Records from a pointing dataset
┄┄┄┄┄┄┄┄┄┄
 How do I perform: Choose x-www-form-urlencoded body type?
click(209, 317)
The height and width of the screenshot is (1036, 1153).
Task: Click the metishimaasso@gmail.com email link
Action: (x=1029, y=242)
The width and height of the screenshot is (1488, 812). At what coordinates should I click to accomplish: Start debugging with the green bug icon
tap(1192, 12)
┄┄┄┄┄┄┄┄┄┄
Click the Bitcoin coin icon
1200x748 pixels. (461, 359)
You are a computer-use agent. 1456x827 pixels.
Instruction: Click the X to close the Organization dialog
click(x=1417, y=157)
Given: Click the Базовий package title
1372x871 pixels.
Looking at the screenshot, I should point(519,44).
┄┄┄┄┄┄┄┄┄┄
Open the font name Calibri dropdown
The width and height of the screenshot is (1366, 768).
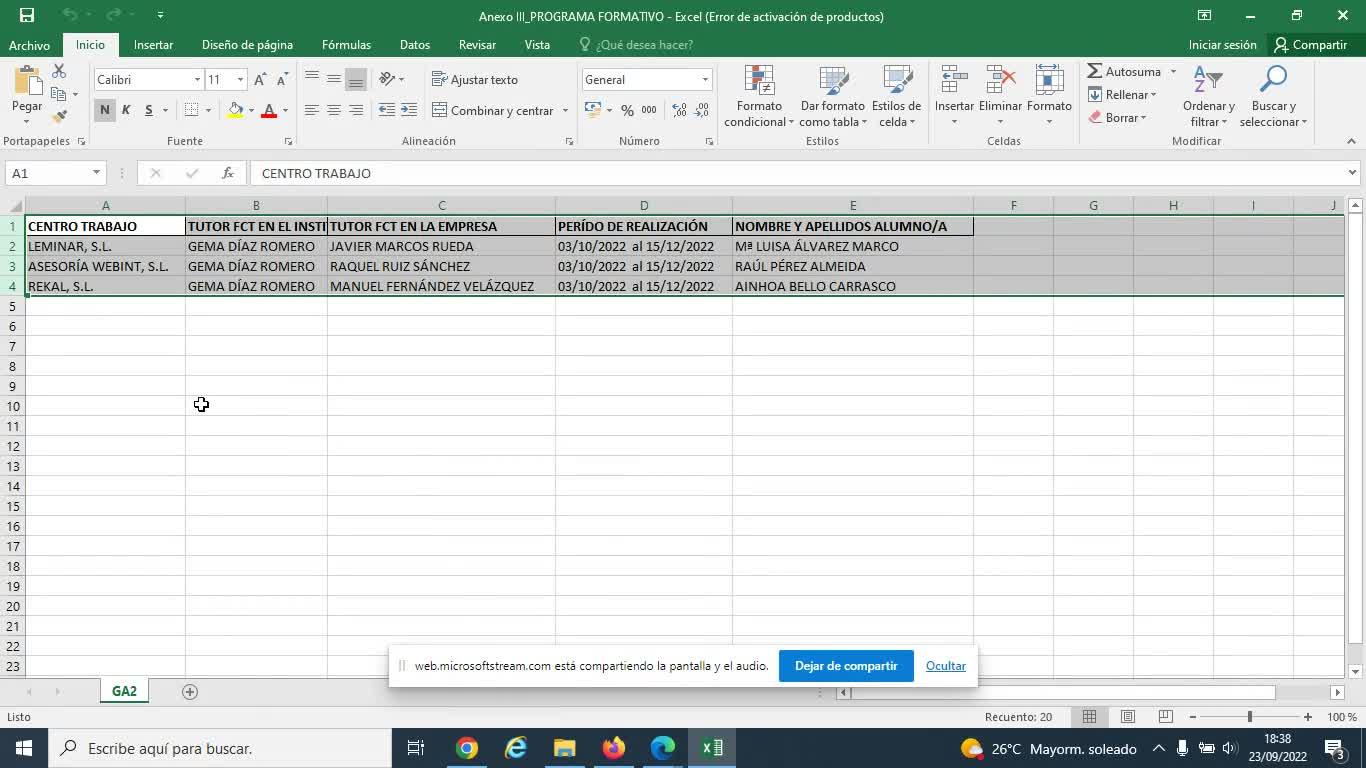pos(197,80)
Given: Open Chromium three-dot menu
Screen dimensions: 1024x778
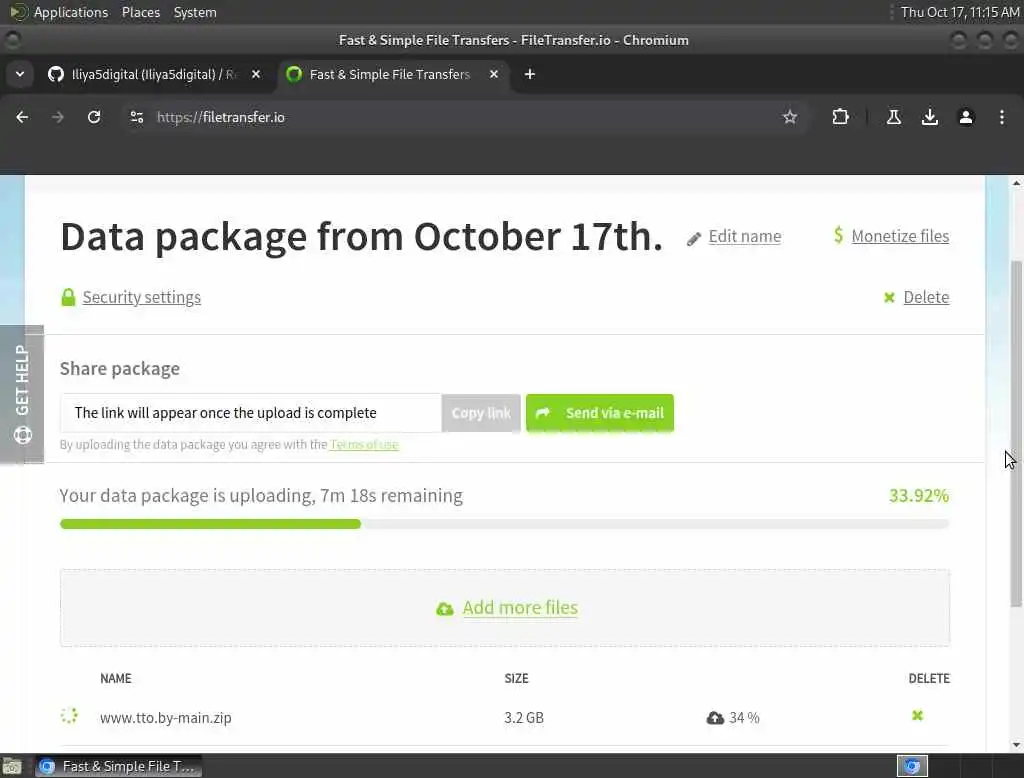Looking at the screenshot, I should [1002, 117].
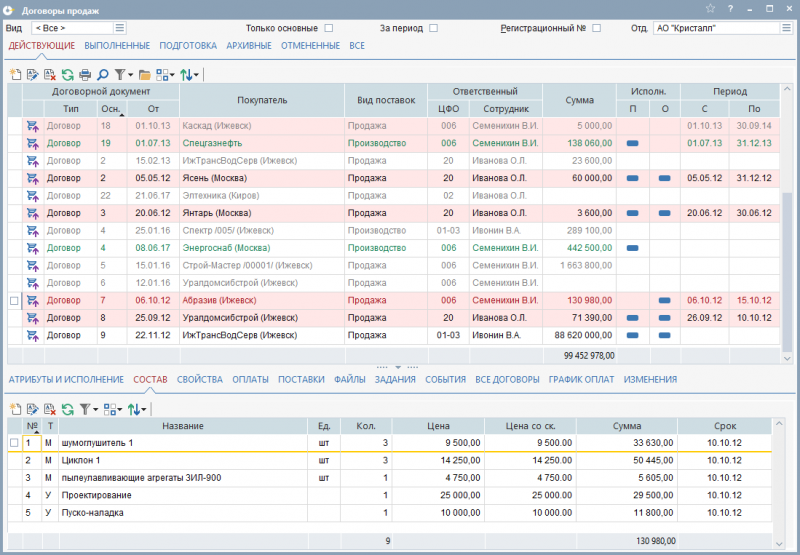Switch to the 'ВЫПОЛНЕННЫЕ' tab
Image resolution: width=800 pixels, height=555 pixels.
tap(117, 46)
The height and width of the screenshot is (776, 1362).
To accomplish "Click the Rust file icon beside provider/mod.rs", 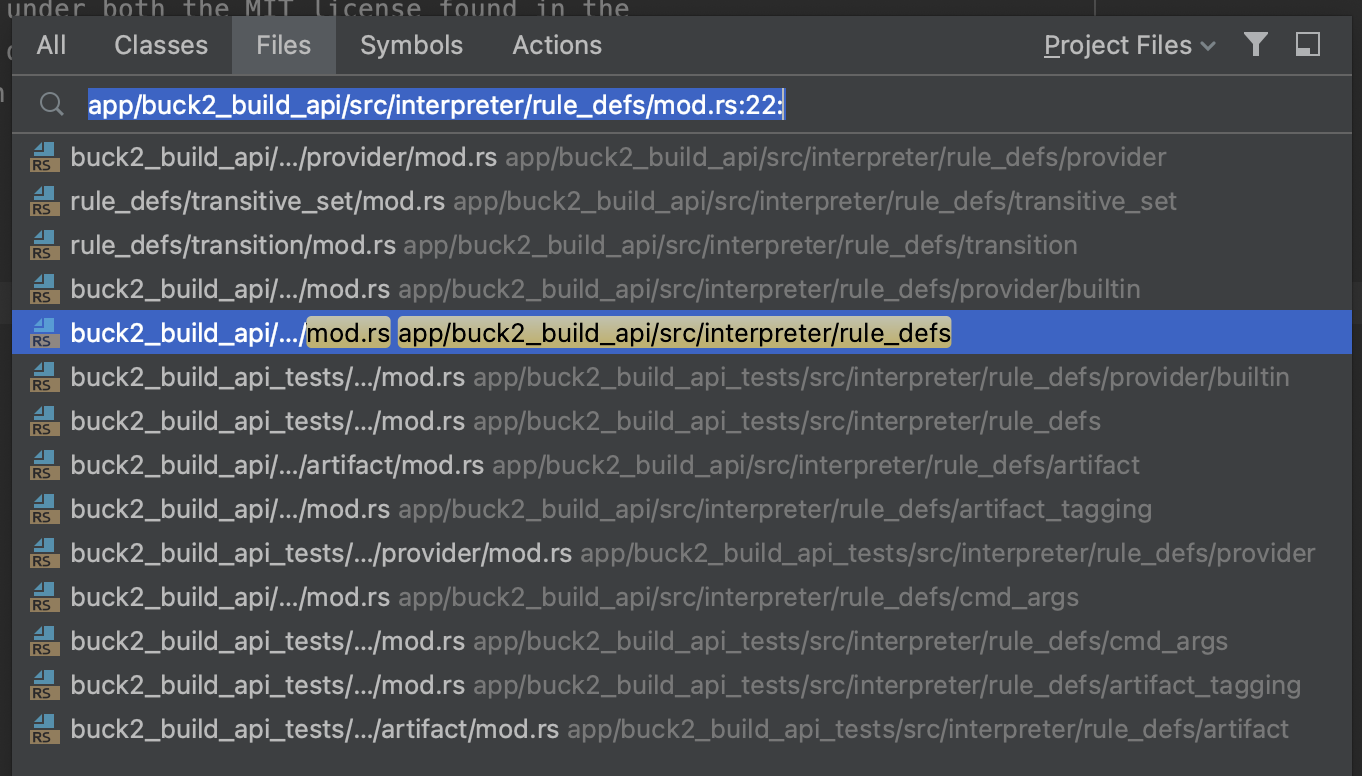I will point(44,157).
┄┄┄┄┄┄┄┄┄┄
Given exercise: Count the lines of the records that contain the string "pixels", matching case exactly. Give only the number.

Problem solution: 4